» **Extract**
━━━━━━━━━━━━━━━━━━━━━━━━━━━━━━
CHAPTER SEVEN: THE GREAT WAR AND THE INTERWAR PERIOD
[Numerical links are to the author's footnotes, use your back button to return to the same point in the text. Text links are to relevant items on the IVU website, all open in new windows. The original was text-only, all pictures have been added.]
Mazdaznan
Mazdaznan is an American-based cult founded by Dr Otoman Zar-Adusht Ha'nish [click on photo right for a bigger version] and established in Britain just before the First World War. As with the Order of the Cross, success was at that time very limited; however in the late 1920s, the group began to expand, until by the early thirties, it had regular meetings in over forty centres. Who the Mazdaznans were is not easy to discern from their magazines; few names are mentioned and then usually in ritual form - like Mother Ashoi, for example. (1) There are no biographies or obituaries, and once again the approach stresses the impersonal, gnostic nature of their truth. (2)
Personal interview has suggested that the membership included many from 'modest professional' class, frequently teachers. (3) The spread of their centres is remarkable, for the expansion in the early 1930s occurred in a series of northern towns – Halifax, Harrogate, Huddersfield, Ilkley, Keighley, Leeds reads part of the list - and of thirty-nine centres in 1931, thirty-five are in the north. What such an expansion means just as the Depression hits the north of England cannot be confidently discerned from the material. In terms of meeting places the movement reached its peak in 1937 with fifty-two centres.
Dr Ha'nish claimed that his system was descended from ancient Zoroastrian beliefs, characterised as ‘the religion that stands behind all other religions’. (4) The transmission of this knowledge is given an elaborate semi-occultic history, culminating in Ha'nish's own induction as a young man in a Zoroastrian community in Iran (some versions Tibet): there are obvious parallels with Blavatski and again with Gurdjieff. Zoroastrianism itself seems to play a slightly minor part in the ideology and validation is almost as often in terms of nature; thus no authority, it is stated, is recognised except truth found in the 'open book of nature’, (5) and right living according to nature's laws is the central theme, and in this the direct physical experience of nature played a part in spiritual development. (6)
━━━━━━━━━━━━━━━━━━━━━━━━━━━━━━
» **Dataset entries**

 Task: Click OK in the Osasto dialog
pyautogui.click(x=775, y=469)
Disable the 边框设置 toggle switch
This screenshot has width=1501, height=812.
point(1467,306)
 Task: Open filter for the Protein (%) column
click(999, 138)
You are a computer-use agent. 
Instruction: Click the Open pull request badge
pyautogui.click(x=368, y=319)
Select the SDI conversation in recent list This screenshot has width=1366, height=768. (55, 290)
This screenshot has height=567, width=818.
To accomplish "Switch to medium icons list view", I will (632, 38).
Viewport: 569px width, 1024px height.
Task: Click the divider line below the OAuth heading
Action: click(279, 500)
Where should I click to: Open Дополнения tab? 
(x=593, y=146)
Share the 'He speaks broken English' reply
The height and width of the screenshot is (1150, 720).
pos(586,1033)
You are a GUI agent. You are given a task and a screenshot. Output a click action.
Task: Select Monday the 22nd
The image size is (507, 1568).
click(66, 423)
━━━━━━━━━━━━━━━━━━━━━━━━━━━━━━
Please continue the passage on Mazdaznan from the point where it stops. The material comes from a different source than the text about Mazdaznan.

» **Output**
Though Mazdaznan, as we shall see, shared certain common ideas with the Order of the Cross and the esoteric tradition generally, it was much less spiritual in emphasis and there are reasons to think that in the 1930s it recruited more as a cult of health and physical exercise than as a religion. (7) Mazdaznan was essentially an individualistic system of self development, presenting itself as a practical philosophy and. way of life: 'above all intensely practical. . . Nothing is taught or considered that cannot be used today - here and now'. (8) It is clear that Ha'nish emerged out of New Thought and Mazdaznan bears its influence in its concern with practical psychology, and with forms of self-manipulation as a means to various states of well-being. Central to their techniques was the idea that
the 'thought processes are reached through the physical senses', (9) and the emphasis is very much on the body: 'We are not troubled so much about your soul', Lt. Col. Gault declared in a lecture in Brighouse in 1931, 'because we know if you get a perfect body you will have a perfect mind and perfect soul'. (10) In these tendencies the thirties display signs of two developments that come to be increasingly important in the later twentieth century: the first is the increasing conceptualisation of this tradition in terms of psychology, and the second is the growing use of physical exercises as a means to spiritual and psychological states.
The cornerstones of the system were: 'Breathing, Diet, Exercise and Prayer - all scientifically applied'. (11) The exercises were in the form of yoga-like postures, known as Egyptian exercises, which were accompanied by controlled breathing - 'Breath is Life' was their motto - humming and singing. (12) By these means they aimed to stimulate the circulatory system and the glands - the glands were of particular significance to Ha'nish, and were indeed rather an interwar fashion - awakening the brain and the senses, making them alert and full of energy, and also producing a heightened state of spiritual discernment.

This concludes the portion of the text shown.